From 68f4af7d2e7d0e5f44fccbda0872fa2f67967c4a Mon Sep 17 00:00:00 2001
From: Kerollmops <clement@meilisearch.com>
Date: Tue, 29 Sep 2020 15:10:08 +0200
Subject: [PATCH] Improve the display of the number of processed documents

---
 Cargo.lock         |  7 +++++++
 Cargo.toml         |  1 +
 src/bin/indexer.rs | 21 ++++++++++++++++-----
 3 files changed, 24 insertions(+), 5 deletions(-)
diff --git a/Cargo.lock b/Cargo.lock
index b7f33cd88..869eb47b4 100644
--- a/Cargo.lock
+++ b/Cargo.lock
@@ -712,6 +712,12 @@ version = "1.3.4"
 source = "registry+https://github.com/rust-lang/crates.io-index"
 checksum = "cd179ae861f0c2e53da70d892f5f3029f9594be0c41dc5269cd371691b1dc2f9"
 
+[[package]]
+name = "human_format"
+version = "1.0.3"
+source = "registry+https://github.com/rust-lang/crates.io-index"
+checksum = "86cce260d758a9aa3d7c4b99d55c815a540f8a37514ba6046ab6be402a157cb0"
+
 [[package]]
 name = "humansize"
 version = "1.1.0"
@@ -959,6 +965,7 @@ dependencies = [
  "fst",
  "fxhash",
  "heed",
+ "human_format",
  "itertools",
  "jemallocator",
  "levenshtein_automata",
diff --git a/Cargo.toml b/Cargo.toml
index 60777ee34..fb6231ba3 100644
--- a/Cargo.toml
+++ b/Cargo.toml
@@ -14,6 +14,7 @@ flate2 = "1.0.17"
 fst = "0.4.3"
 fxhash = "0.2.1"
 heed = { version = "0.8.1", default-features = false, features = ["lmdb"] }
+human_format = "1.0.3"
 jemallocator = "0.3.2"
 levenshtein_automata = { version = "0.2.0", features = ["fst_automaton"] }
 linked-hash-map = "0.5.3"
diff --git a/src/bin/indexer.rs b/src/bin/indexer.rs
index c8c15fd9d..688d9f40b 100644
--- a/src/bin/indexer.rs
+++ b/src/bin/indexer.rs
@@ -26,7 +26,6 @@ use milli::tokenizer::{simple_tokenizer, only_token};
 use milli::{SmallVec32, Index, Position, DocumentId, BEU32};
 
 const LMDB_MAX_KEY_LENGTH: usize = 511;
-const ONE_MILLION: usize = 1_000_000;
 
 const MAX_POSITION: usize = 1000;
 const MAX_ATTRIBUTES: usize = u32::max_value() as usize / MAX_POSITION;
@@ -81,6 +80,11 @@ struct Opt {
 
 #[derive(Debug, StructOpt)]
 struct IndexerOpt {
+    /// The amount of documents to skip before printing
+    /// a log regarding the indexing advancement.
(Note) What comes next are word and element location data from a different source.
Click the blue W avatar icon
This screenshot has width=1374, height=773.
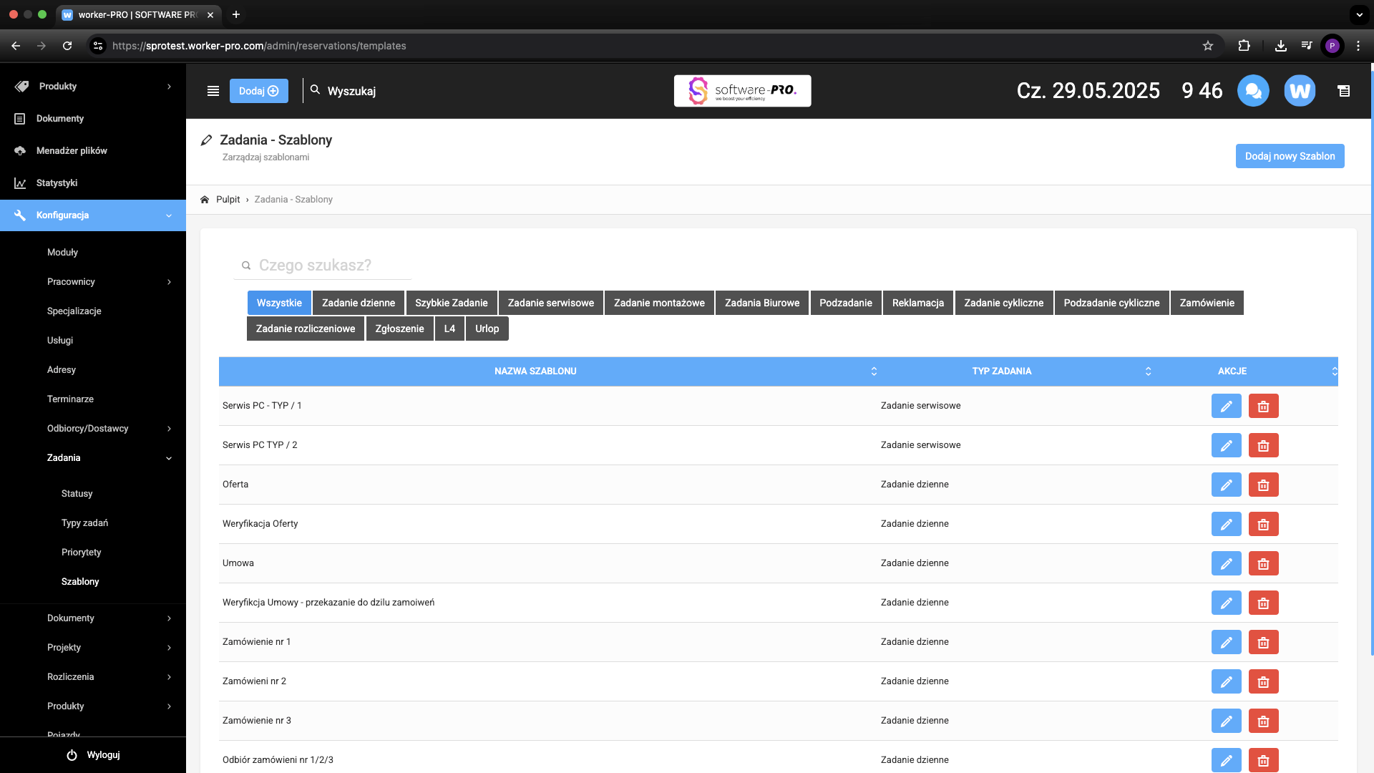pos(1300,91)
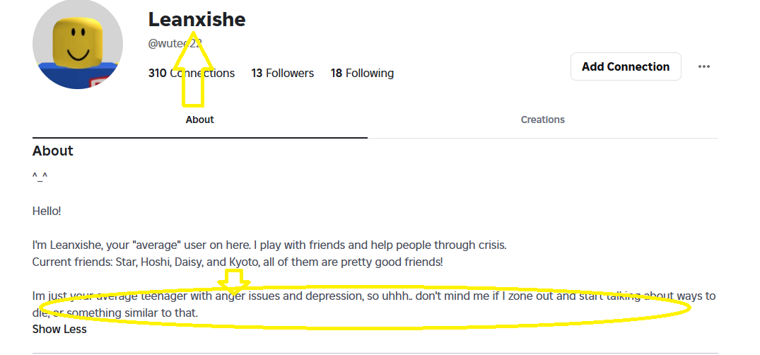Click the "^_^" emoticon line in bio
The image size is (760, 355).
[x=40, y=178]
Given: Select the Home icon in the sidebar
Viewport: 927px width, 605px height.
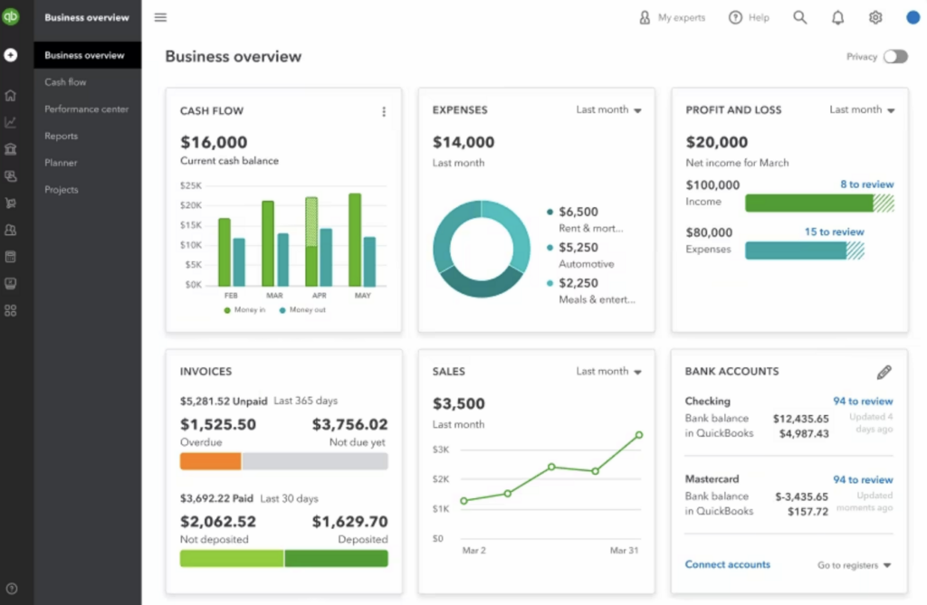Looking at the screenshot, I should (12, 95).
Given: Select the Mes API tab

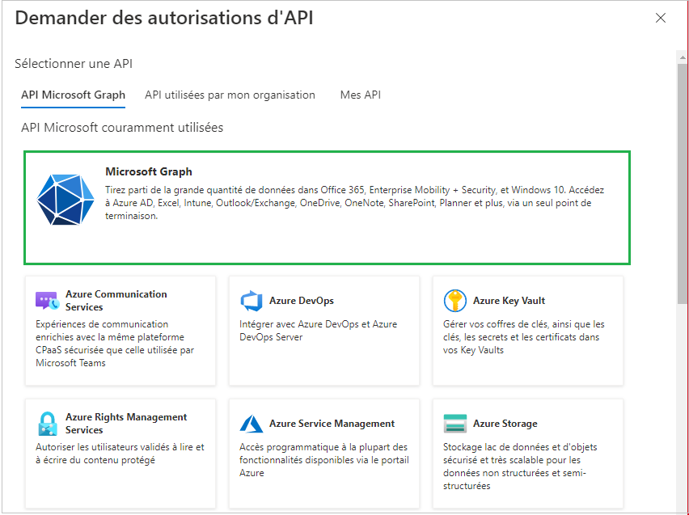Looking at the screenshot, I should click(x=360, y=95).
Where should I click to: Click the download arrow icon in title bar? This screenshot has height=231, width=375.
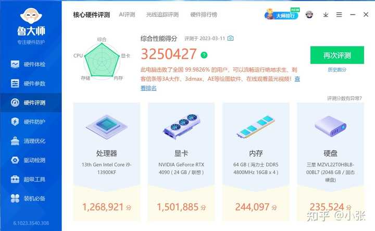[x=326, y=15]
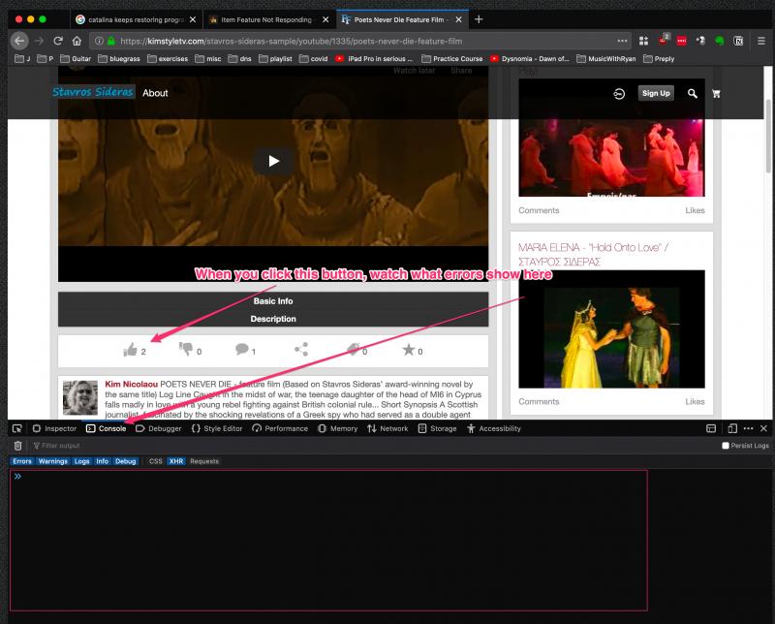
Task: Open the site search magnifier icon
Action: (692, 93)
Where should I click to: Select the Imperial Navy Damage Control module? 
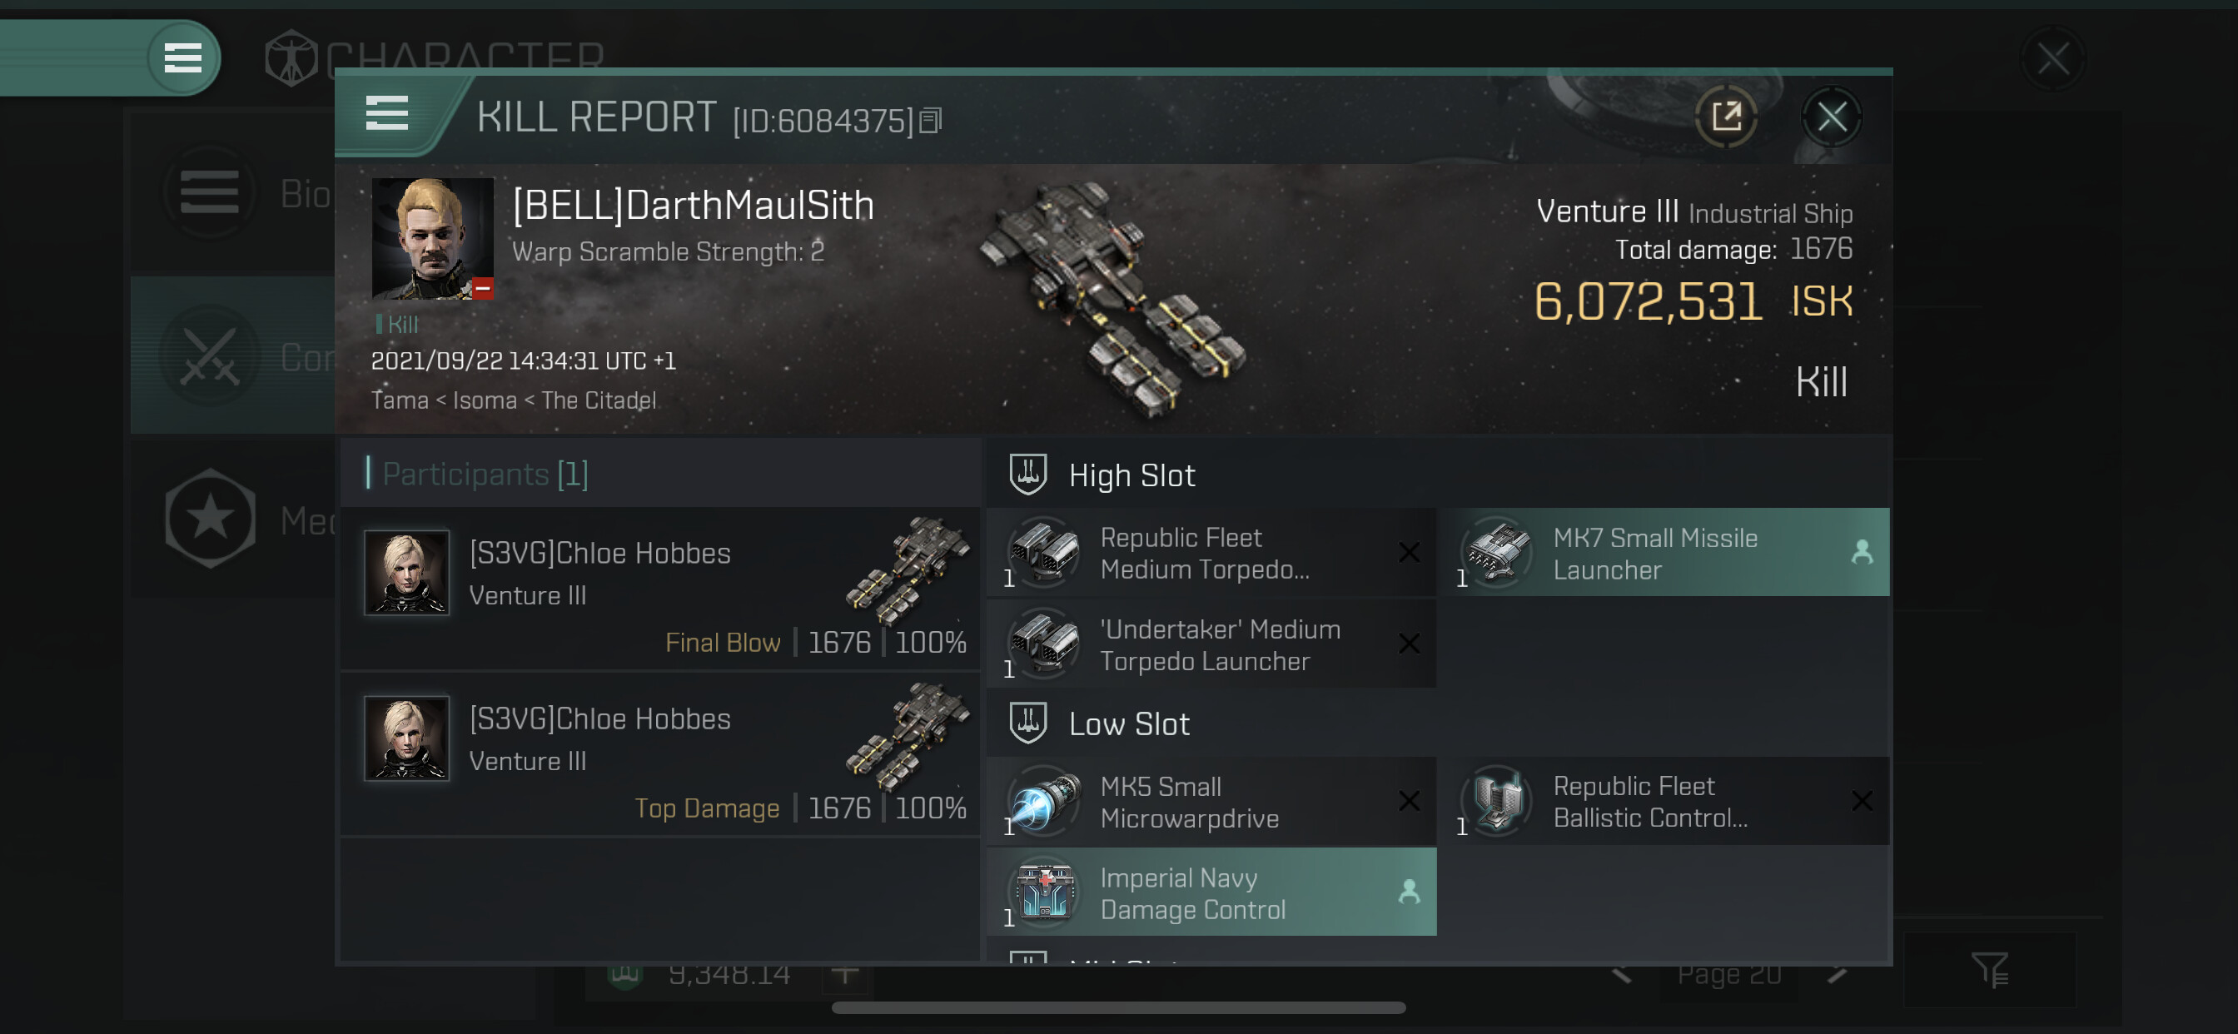[1212, 892]
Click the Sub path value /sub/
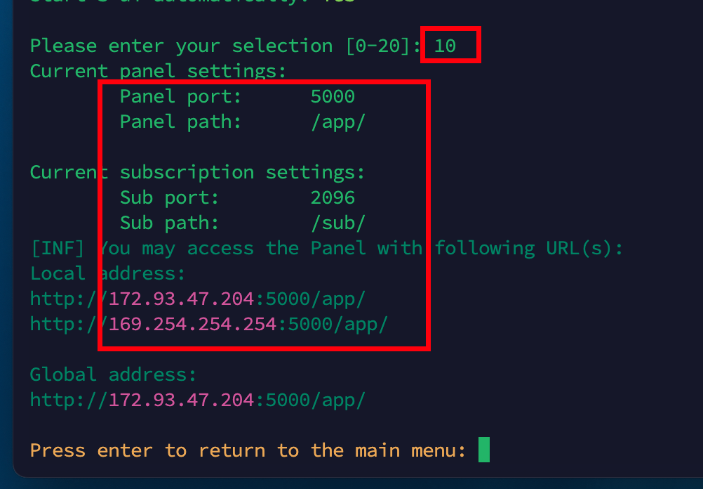 pos(338,223)
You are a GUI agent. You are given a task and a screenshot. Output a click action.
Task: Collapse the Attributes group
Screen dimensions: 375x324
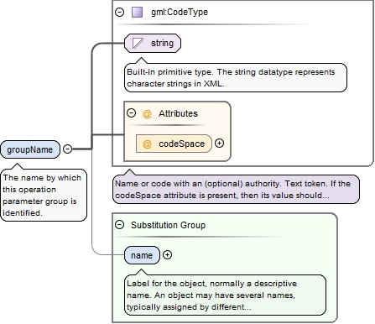[131, 113]
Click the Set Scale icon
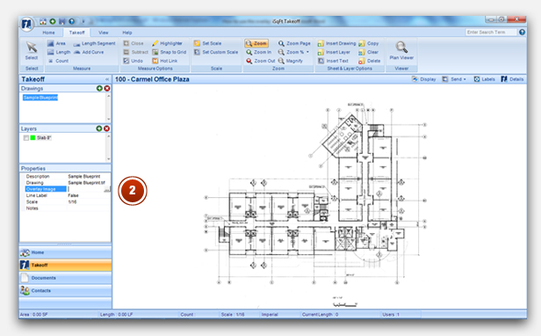 [x=197, y=43]
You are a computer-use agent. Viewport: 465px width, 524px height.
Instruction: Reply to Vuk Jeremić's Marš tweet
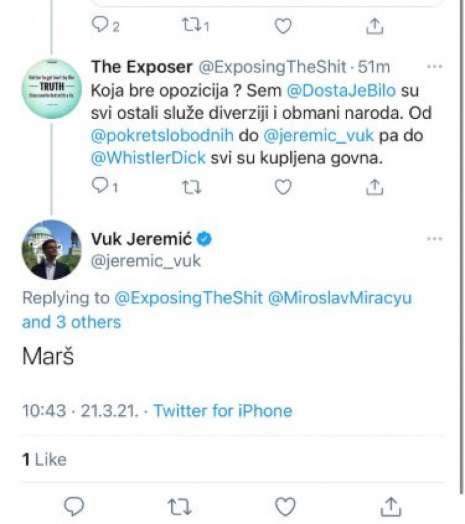pos(76,506)
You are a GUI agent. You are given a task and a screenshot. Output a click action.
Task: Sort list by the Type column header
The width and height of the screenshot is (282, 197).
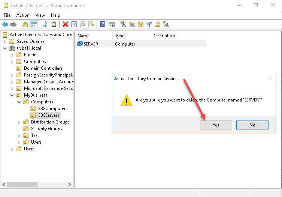tap(131, 36)
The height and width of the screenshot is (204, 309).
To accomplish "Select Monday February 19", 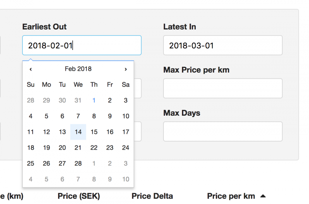I will pyautogui.click(x=46, y=148).
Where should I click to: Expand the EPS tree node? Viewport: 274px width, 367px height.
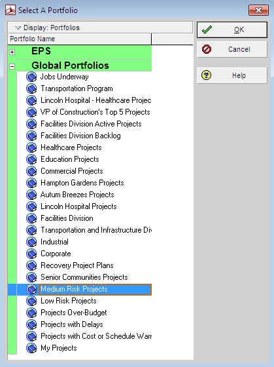pos(12,52)
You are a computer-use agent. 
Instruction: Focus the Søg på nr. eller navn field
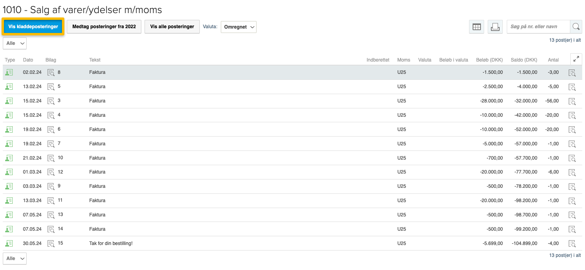point(538,27)
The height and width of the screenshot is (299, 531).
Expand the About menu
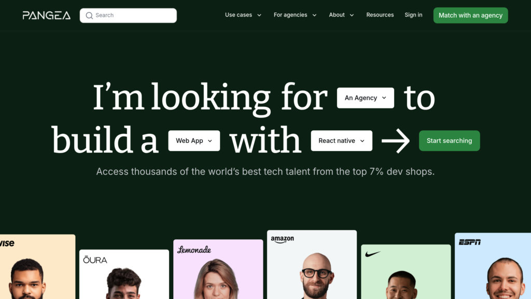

+    #[structopt(long, default_value = "1000000")] // 1m
+    log_every_n: usize,
+
     /// MTBL max number of chunks in bytes.
     #[structopt(long)]
     max_nb_chunks: Option<usize>,
@@ -117,6 +121,10 @@ fn compression_type_from_str(name: &str) -> CompressionType {
     }
 }
 
+fn format_count(n: usize) -> String {
+    human_format::Formatter::new().with_decimals(1).with_separator("").format(n as f64)
+}
+
 fn lmdb_key_valid_size(key: &[u8]) -> bool {
     !key.is_empty() && key.len() <= LMDB_MAX_KEY_LENGTH
 }
@@ -403,6 +411,7 @@ impl Store {
         mut rdr: csv::Reader<Box<dyn Read + Send>>,
         thread_index: usize,
         num_threads: usize,
+        log_every_n: usize,
     ) -> anyhow::Result<(Reader<Mmap>, Reader<Mmap>)>
     {
         debug!("{:?}: Indexing in a Store...", thread_index);
@@ -419,9 +428,10 @@ impl Store {
         while rdr.read_record(&mut document)? {
             // We skip documents that must not be indexed by this thread.
             if document_id % num_threads == thread_index {
-                if document_id % ONE_MILLION == 0 {
-                    let count = document_id / ONE_MILLION;
-                    info!("We have seen {}m documents so far ({:.02?}).", count, before.elapsed());
+                // This is a log routine that we do every `log_every_n` documents.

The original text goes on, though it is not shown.